What you have to do:
Please count the lines of the listing that contain the string "task", treating uppercase and lowercase as different, and reply with the number only.

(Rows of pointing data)
┌────────

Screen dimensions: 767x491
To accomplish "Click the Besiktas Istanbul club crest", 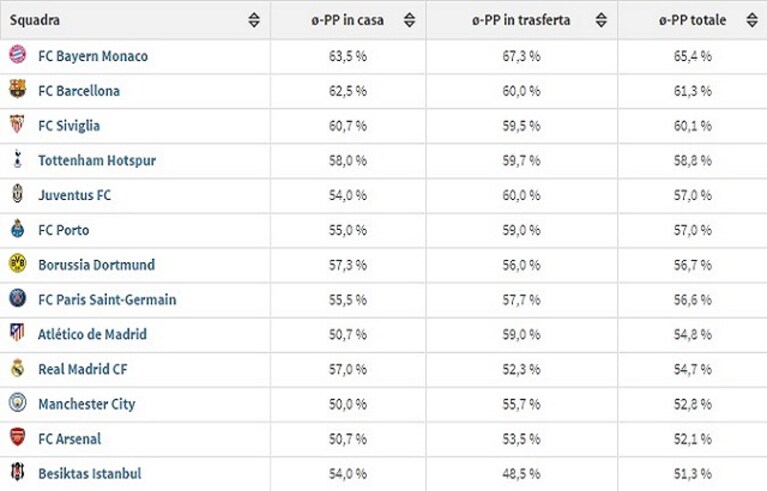I will tap(18, 472).
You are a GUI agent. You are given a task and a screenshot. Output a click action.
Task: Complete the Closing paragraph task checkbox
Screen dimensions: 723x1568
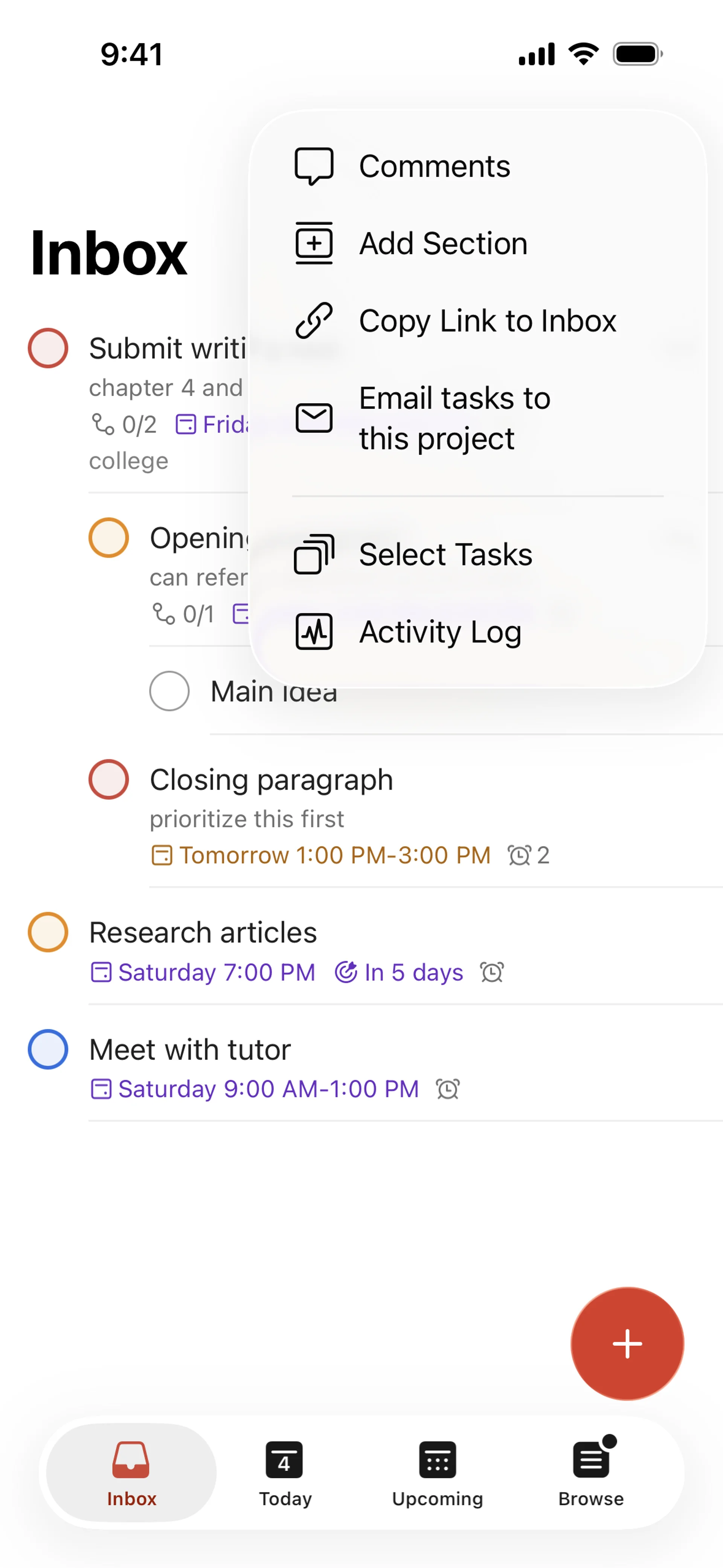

└────────

Exercise output:
2